As a brief background, in October 1997, an action was commenced
in Alberta by investors who lost money on the collapse of Bre-X. In
November 1997, the Alberta Bankruptcy Court authorized Deloitte to
prosecute the class action on behalf of these investors; shortly
thereafter, Deloitte was granted carriage in Ontario in January
1998 (collectively, the "Deloitte Action"). The Deloitte
Action asserted that John Felderhof failed to promptly disclose
material changes relating to Bre-X's gold mining properties,
and that he conspired with others to deceive investors by issuing
false statements, announcements and press releases.
Deloitte's motions for discontinuance are being brought for
two reasons: Deloitte no longer has the financial resources to
prosecute the Deloitte Action, and it believes that there is no
reasonable prospect of significant recovery from the Felderhofs or
the Walsh Estate. Deloitte's motions are opposed by David
Carom, one of the plaintiffs in a second class action against the
Felderhofs and the Walsh Estate which, until recently, was in a
litigation partnership with the Deloitte Action.

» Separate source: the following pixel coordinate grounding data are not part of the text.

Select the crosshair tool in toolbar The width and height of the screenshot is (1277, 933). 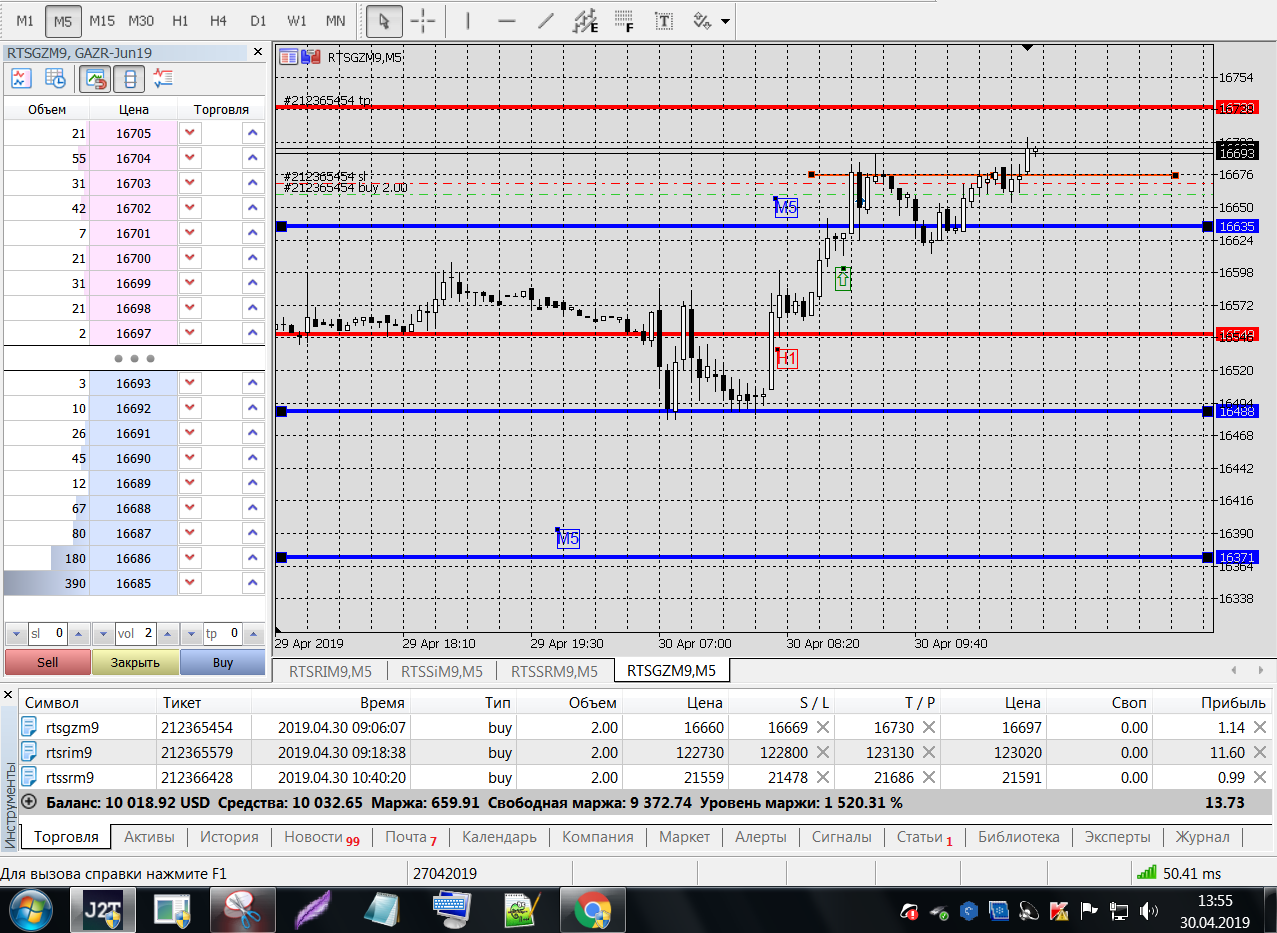pyautogui.click(x=424, y=20)
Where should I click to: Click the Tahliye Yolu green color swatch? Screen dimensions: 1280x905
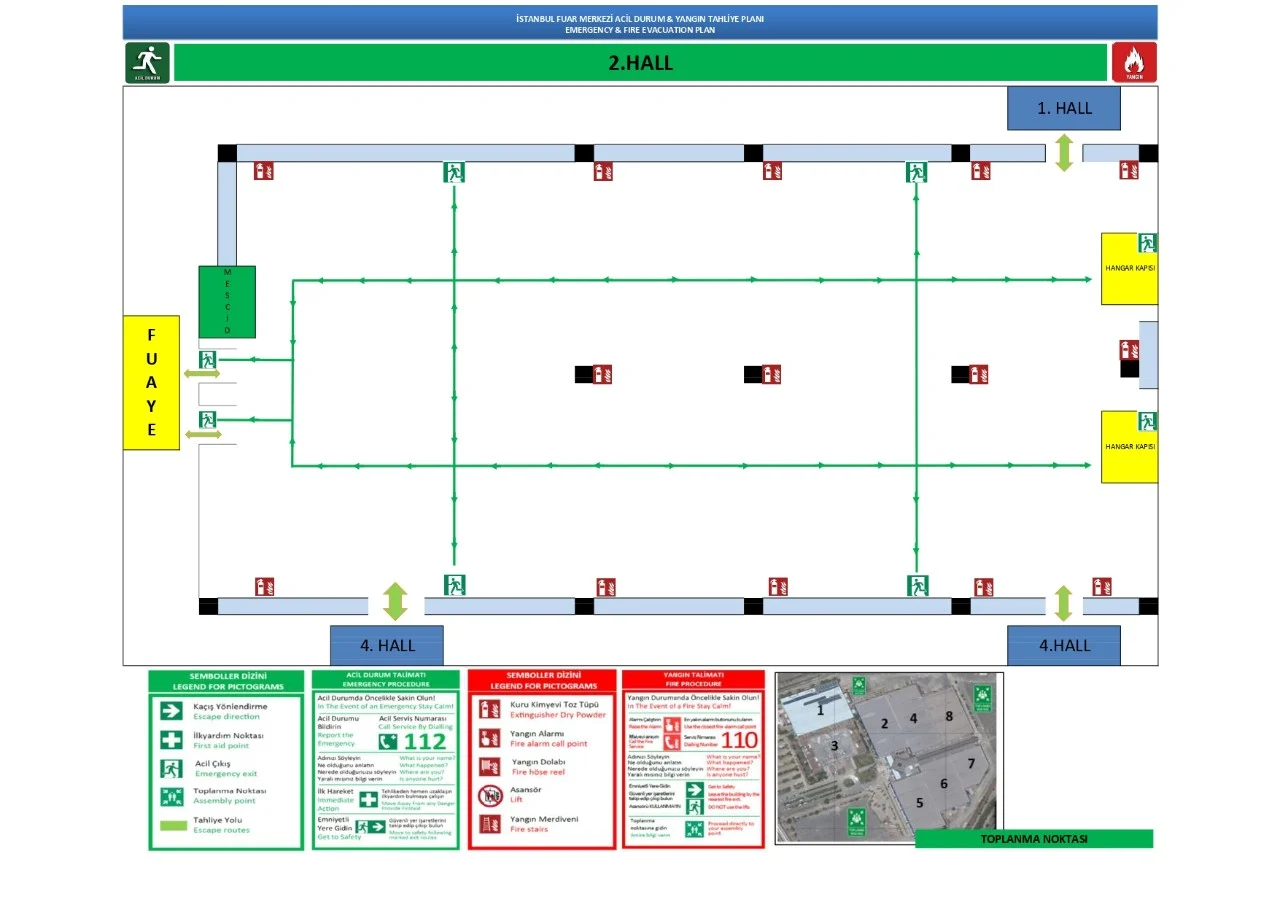point(171,825)
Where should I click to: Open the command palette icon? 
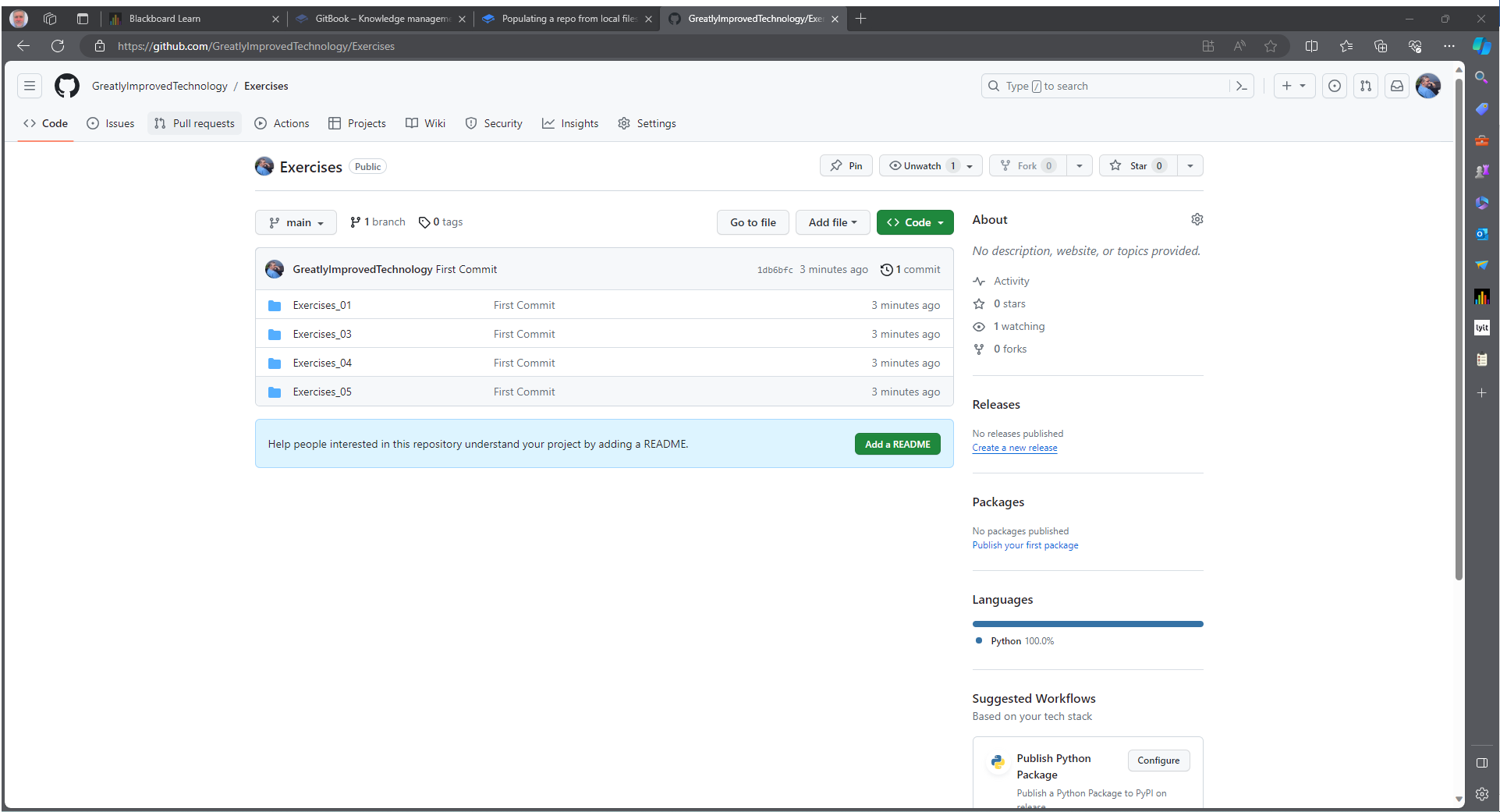1242,86
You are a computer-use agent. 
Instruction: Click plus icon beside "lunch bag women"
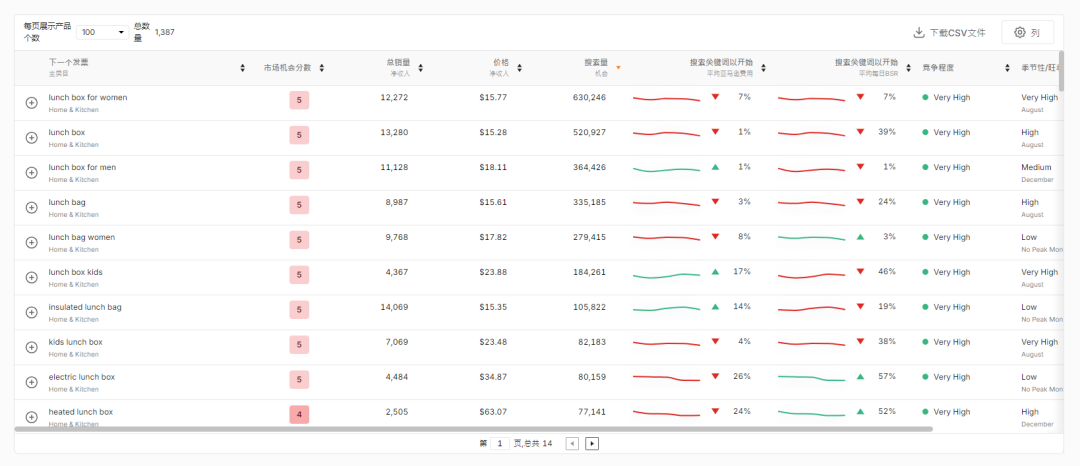(x=31, y=243)
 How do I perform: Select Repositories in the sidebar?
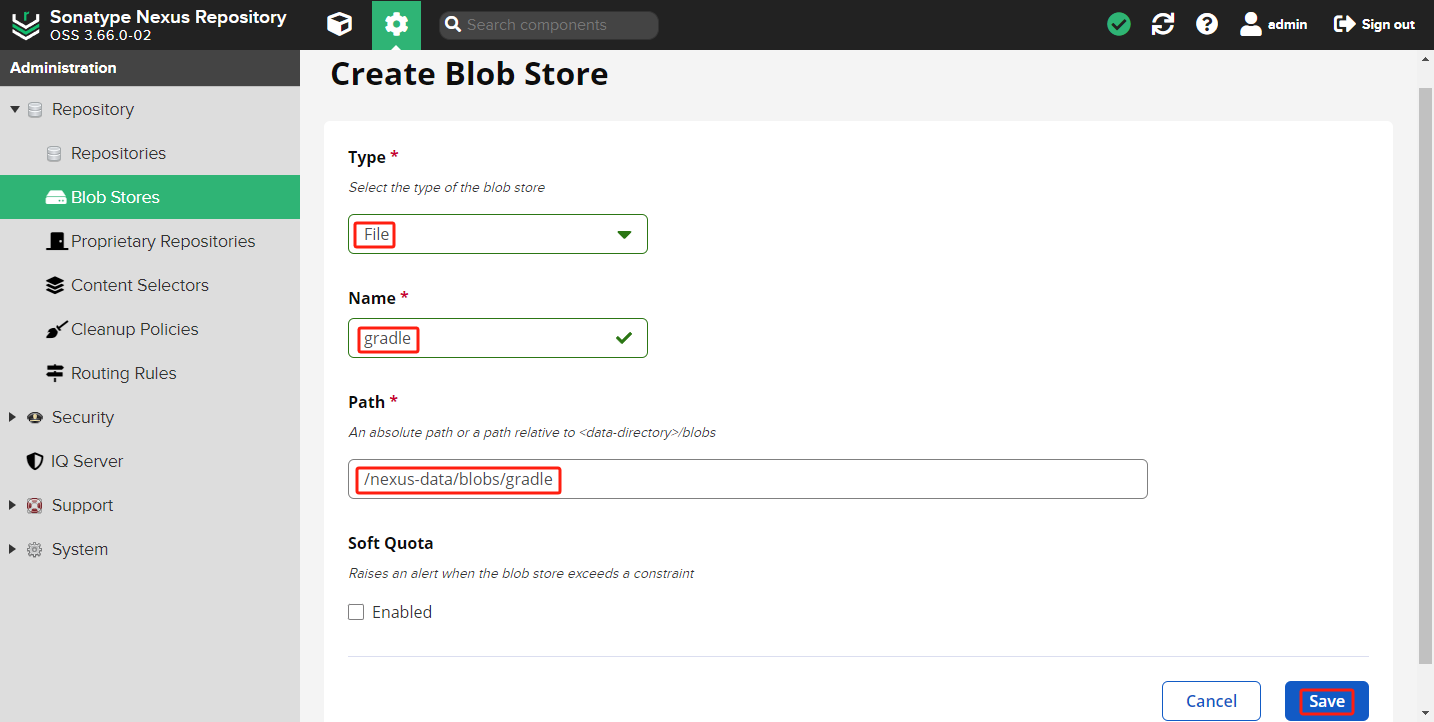point(118,153)
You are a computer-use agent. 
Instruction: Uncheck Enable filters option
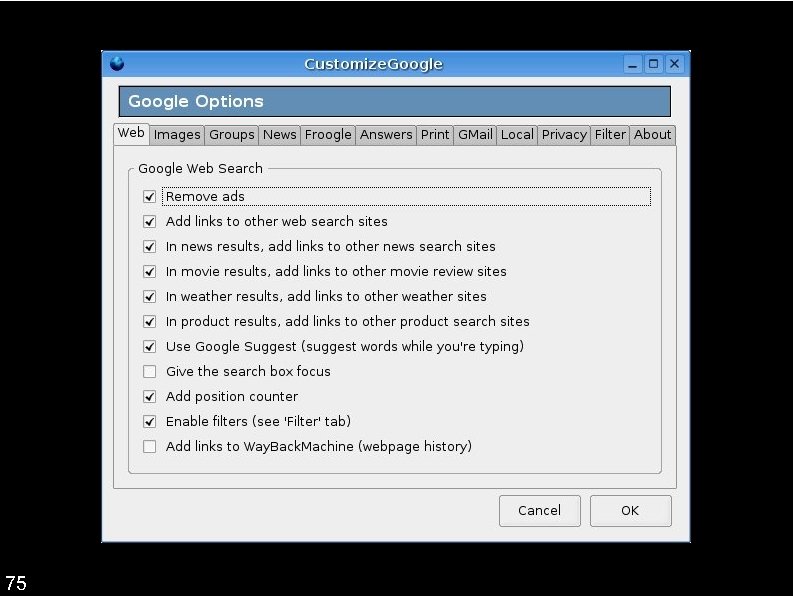point(150,422)

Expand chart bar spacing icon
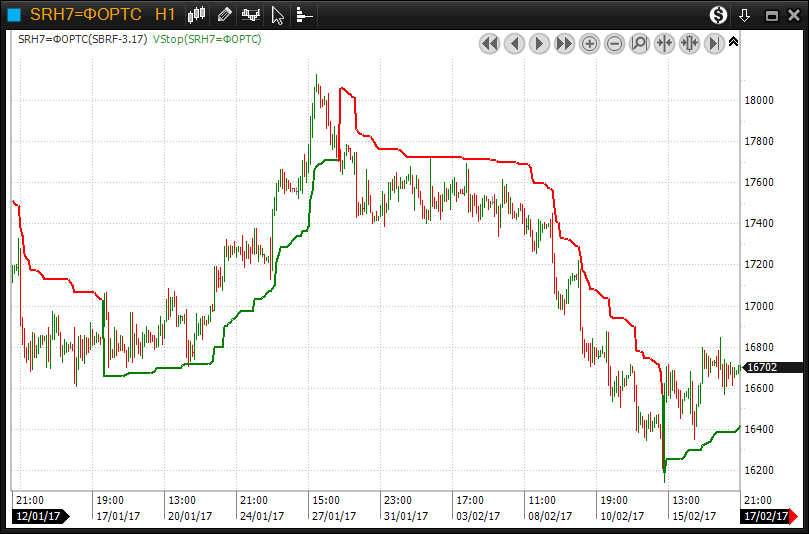(690, 44)
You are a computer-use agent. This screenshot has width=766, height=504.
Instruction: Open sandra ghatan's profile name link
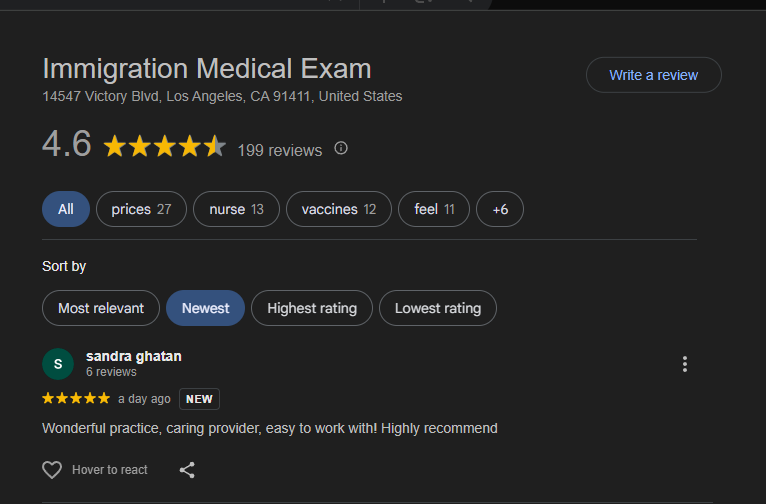[x=134, y=357]
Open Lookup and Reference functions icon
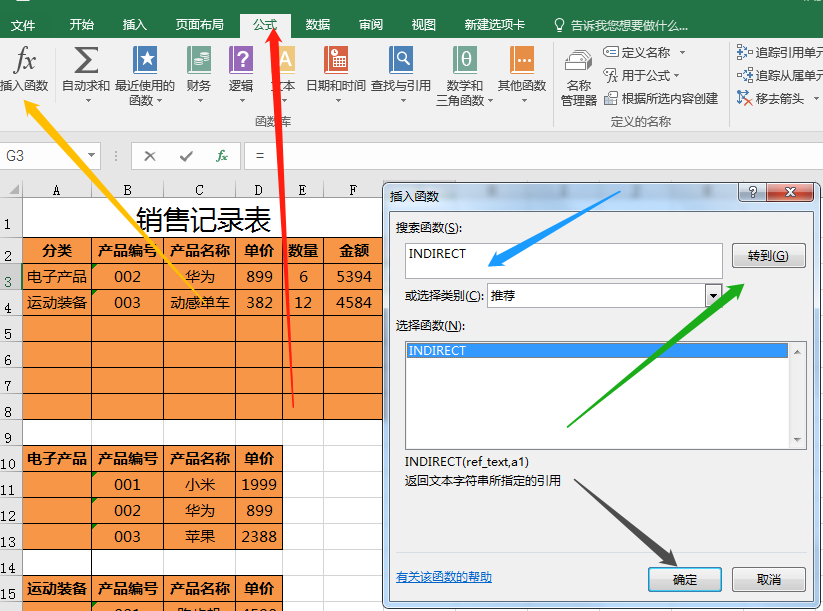Image resolution: width=823 pixels, height=611 pixels. pos(401,61)
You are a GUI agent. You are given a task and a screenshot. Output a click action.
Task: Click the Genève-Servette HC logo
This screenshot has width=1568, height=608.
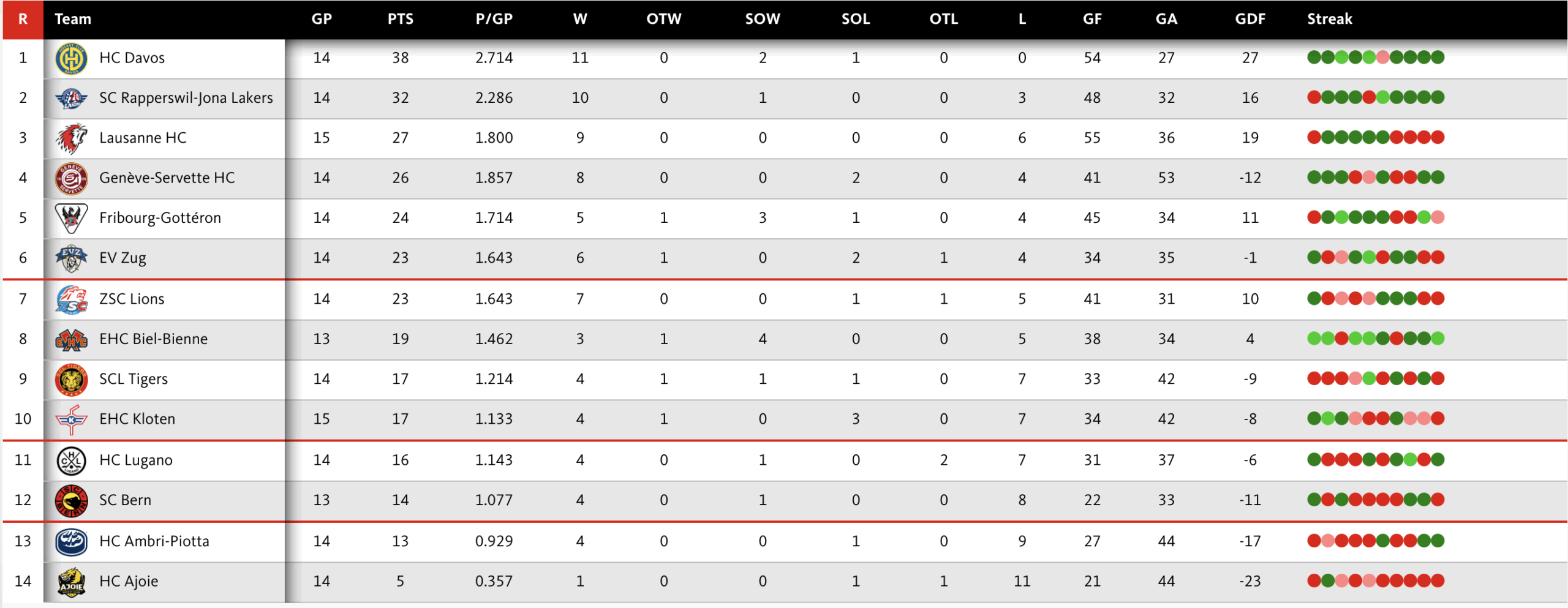click(x=71, y=178)
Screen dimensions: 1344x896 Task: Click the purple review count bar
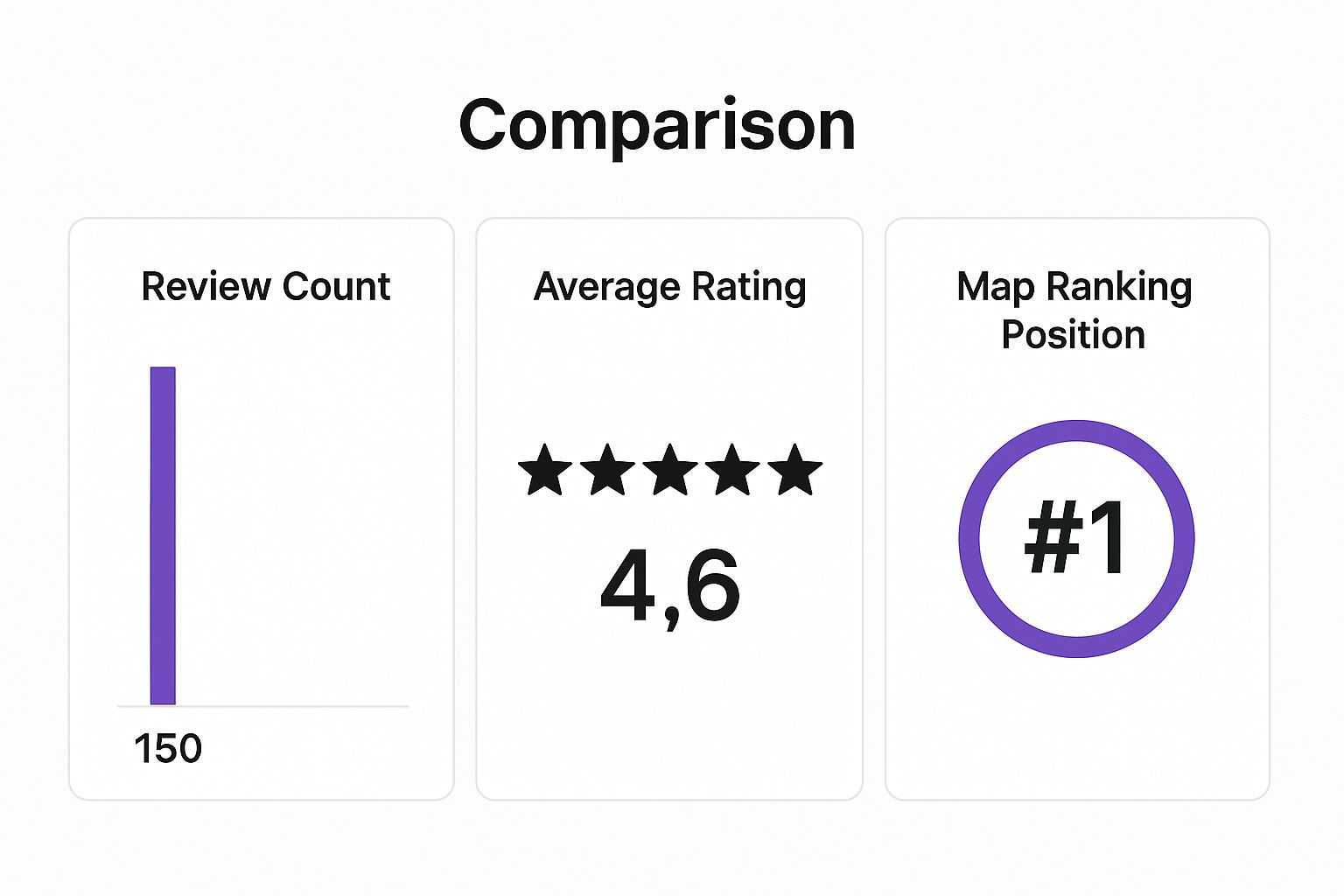[163, 536]
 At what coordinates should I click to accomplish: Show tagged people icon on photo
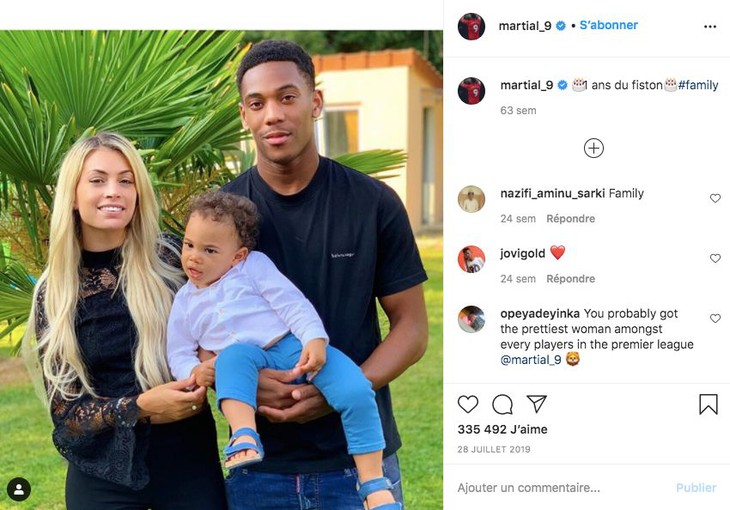click(x=19, y=489)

In anticipation of Deloitte's Ontario discontinuance motion
hearing (currently scheduled for March 4, 2013), Mr. Carom recently
brought a cross-motion seeking an order that Ingrid Felderhof and
Jeannette Walsh (David Walsh's widow) attend to be examined as
witnesses under Rule 39.03 of the Rules of Civil
Procedure, and that Ingrid Felderhof allow class counsel to
obtain an appraisal of a property in the Cayman Islands. Deloitte
opposed the cross-motion based on its concern that its
discontinuance motion could be affected in the event that either of
the proposed witnesses failed to comply with any order made by the
At the cross-motion hearing (2012 ONSC 7278), Perell J. held that since
neither of the proposed witnesses had actually been served with a
summons, the appropriate decision was to adjourn the cross-motion
to allow Mr. Carom to serve summonses. Perell J. noted, however,
that had summonses been served, he saw no basis for striking them
out. With respect to the request for an appraisal, Perell J.
dismissed the motion without prejudice due to the lack of advice
concerning his jurisdiction to make such an order, noting that
Ingrid Felderhof was not a party to the Ontario litigation.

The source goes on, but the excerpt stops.